The first thing to do is tell ggplot what data will be used in graphing. This is done using the call to ggplot below. We save our graph as histo which we will then add layers.

histo <- ggplot(data = dive)

The second layer we add is with aesthetics which map data to properties of whatever you want to plot. As seen before we use aes() and add some of the following things:

x: the variable that will be on the x-axis

y: the variable that will be on the y-axis

color: the variable that categorizes data by color

shape: the variable that categorizes data by shape

The third layer we add is the geometric object in which we use the geom_ for graphs such as:

Geometric objects, or geoms, determine the type of plot that will be created. Examples include:

geom_point(): create a scatterplot

geom_histogram(): create a histogram

geom_line(): create a line

geom_boxplot(): create a boxplot

Putting the three layers together we get a histogram specified with the data we wanted.

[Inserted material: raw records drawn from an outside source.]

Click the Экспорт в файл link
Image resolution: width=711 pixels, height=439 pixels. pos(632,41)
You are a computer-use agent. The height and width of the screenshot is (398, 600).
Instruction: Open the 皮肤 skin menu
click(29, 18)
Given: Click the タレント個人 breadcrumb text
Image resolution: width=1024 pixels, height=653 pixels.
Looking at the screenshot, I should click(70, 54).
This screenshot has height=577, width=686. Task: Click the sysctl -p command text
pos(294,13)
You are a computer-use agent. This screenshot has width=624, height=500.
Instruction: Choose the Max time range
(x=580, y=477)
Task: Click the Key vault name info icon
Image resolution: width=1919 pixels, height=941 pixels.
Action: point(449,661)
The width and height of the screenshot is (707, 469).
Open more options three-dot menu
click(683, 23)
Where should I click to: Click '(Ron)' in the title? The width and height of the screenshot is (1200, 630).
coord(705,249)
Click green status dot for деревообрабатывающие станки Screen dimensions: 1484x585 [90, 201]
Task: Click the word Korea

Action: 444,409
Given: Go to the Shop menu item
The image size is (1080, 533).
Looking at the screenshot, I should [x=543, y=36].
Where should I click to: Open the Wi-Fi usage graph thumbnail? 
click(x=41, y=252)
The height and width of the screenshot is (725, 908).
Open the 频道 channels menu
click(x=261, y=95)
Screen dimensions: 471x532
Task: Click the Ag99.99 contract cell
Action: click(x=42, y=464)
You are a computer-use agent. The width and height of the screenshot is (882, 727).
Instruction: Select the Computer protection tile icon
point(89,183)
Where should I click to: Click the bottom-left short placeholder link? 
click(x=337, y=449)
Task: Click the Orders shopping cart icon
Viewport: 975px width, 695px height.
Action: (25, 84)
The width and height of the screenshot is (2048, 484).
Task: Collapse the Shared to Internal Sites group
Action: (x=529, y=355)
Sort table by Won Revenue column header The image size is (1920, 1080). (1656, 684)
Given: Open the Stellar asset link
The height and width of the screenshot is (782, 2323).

histo <- histo + geom_histogram(aes(x = JScore), binwidth = 0.25)
histo

Now if we want to change the label from JSCore:

histo <- histo + labs(x = "Judge Scores")
histo

Facets

If we wanted to see a graph of scores based of countries we could do it in one line of code rather than specifying every country in a bunch of lines using what are called facets. Facets allow you to separate graphs by category. Let’s add a facet to the data we have.

histo <- histo + facet_wrap(~ JCountry, nrow = 4)
histo

You must have the ~ when using a facet wrap, just a syntax thing to get used to

If we wanted to see how skewed the data is in comparison to the median of all scores we could plot the median on top of the plot we have with geom_vline() which will add a vertical line over wherever we specify.

median<- median(dive[["JScore"]])
histo <- histo + geom_vline(xintercept = median, color = "blue")
histo

Create your own facet wrap using a different category (not country)

Boxplots

A boxplot is another visualization tool. We can now make boxplots of the judges scores separated by diving round. Here we use the aes property fill = Round to color (or “fill”) the boxplots by round.

bp <- ggplot(data = dive)
bp <- bp + geom_boxplot(aes(x = Round, y = JScore, fill = Round))
bp <- bp + labs(title = "Scores by Round", x = "", y = "Judge Score", fill = "Round")
bp

Let’s also get rid of the redundant labels on the X-Axis

bp <- bp + theme(axis.title.x = element_blank(), axis.text.x = element_blank(), axis.ticks.x = element_blank())
bp

Barplots

Using geom_bar() we can create a bar chart.

bp <- ggplot(data = dive)
bp <- bp + geom_bar(aes(x = JCountry, fill = JCountry))
bp <- bp + labs(x = "Judge Country", fill = "Judge Country")
bp

Notice that the fill automatically fills in a color and corresponds it with a country.

Scatterplots

Let’s go back to scatterplots. We can plot the rank of divers versus the judge scores. The higher the divers rank, the higher their score.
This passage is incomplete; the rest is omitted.